Social media and GPS are creating opportunities to map cities in many new ways. They also provide the opportunity to map city data as it flows in real time, rather than the traditional fixed type of presentation. This new ability has been used to map utilitarian data such as transportation. But one of the many art projects created in conjunction with the Pan-Am Games has used the technology to map something different: emotions.
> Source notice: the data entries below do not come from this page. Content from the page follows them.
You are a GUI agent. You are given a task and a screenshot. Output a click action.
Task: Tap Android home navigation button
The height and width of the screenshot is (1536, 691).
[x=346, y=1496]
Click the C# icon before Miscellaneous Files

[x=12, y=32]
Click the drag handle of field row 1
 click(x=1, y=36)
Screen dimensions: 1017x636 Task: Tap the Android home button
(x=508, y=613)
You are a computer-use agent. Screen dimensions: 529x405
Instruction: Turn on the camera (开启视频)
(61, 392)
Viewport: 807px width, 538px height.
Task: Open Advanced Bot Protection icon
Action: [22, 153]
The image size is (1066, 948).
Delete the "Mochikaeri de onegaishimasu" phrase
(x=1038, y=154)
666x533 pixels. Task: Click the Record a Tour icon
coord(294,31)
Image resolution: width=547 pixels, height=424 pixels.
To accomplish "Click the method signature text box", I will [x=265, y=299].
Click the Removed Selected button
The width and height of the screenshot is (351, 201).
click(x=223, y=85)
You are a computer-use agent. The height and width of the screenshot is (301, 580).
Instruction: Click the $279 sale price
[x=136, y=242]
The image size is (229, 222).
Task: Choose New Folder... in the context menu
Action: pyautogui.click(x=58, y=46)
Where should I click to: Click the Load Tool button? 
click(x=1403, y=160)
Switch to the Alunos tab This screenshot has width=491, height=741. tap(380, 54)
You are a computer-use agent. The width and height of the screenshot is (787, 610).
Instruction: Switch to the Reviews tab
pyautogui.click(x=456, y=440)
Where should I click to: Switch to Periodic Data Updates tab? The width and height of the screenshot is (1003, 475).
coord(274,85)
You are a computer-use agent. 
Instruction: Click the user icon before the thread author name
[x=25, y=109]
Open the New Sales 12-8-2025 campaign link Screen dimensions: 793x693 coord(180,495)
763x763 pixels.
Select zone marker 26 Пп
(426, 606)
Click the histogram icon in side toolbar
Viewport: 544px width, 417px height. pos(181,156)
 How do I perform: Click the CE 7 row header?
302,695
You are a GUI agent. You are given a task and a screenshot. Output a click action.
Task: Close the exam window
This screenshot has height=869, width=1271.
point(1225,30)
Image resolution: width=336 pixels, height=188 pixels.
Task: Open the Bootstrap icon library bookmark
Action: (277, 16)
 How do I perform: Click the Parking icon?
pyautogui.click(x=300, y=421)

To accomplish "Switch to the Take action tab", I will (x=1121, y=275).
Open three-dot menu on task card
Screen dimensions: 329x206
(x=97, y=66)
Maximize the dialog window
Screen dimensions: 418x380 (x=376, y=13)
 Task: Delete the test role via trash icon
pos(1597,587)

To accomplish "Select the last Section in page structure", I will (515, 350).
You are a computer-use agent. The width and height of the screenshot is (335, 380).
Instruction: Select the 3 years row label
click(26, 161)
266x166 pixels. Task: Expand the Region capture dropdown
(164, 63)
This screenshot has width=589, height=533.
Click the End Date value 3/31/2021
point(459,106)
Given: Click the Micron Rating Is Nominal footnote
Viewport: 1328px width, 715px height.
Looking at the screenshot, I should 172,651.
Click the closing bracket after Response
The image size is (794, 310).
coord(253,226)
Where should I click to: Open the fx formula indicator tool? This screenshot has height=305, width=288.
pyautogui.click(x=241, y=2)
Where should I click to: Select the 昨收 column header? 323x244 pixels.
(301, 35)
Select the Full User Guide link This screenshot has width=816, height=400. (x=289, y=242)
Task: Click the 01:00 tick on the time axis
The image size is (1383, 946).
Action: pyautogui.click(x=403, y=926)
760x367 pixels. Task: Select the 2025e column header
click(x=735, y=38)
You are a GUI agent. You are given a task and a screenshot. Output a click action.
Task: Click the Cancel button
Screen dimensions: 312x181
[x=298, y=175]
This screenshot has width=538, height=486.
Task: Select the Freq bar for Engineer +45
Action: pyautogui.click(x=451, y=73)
The “Share the Love” project in Mississauga has created a data visualization of positive emotions being expressed on Twitter in each of Mississauga’s wards. It’s done by tracking a set of the most common positive mood words on Twitter (“love,” “good,” “happy,” etc.) that are posted from identified locations within the city boundaries. The result is an “up-to-date emotional map of the city” — you can check in and see how the different parts of the city are feeling at any instant. The goal, says Anthea Foyer, one of the project’s organizers, is to “connect the city through emotions.” As well as being online, the visualizations are being shown in real time on the big screens at Mississauga Celebration Square throughout the Pan Am and Parapan Am Games.
It’s an inspiring concept, and one can imagine future variations. For example, it would be interesting to have a colour-coded map showing a city’s mood — are there more positive words, or more negative words being expressed at a given time? Media sometimes talk about a city’s “mood” but projects like this can start to make that sense more concrete, and perhaps enhance our feeling of being part of a living community.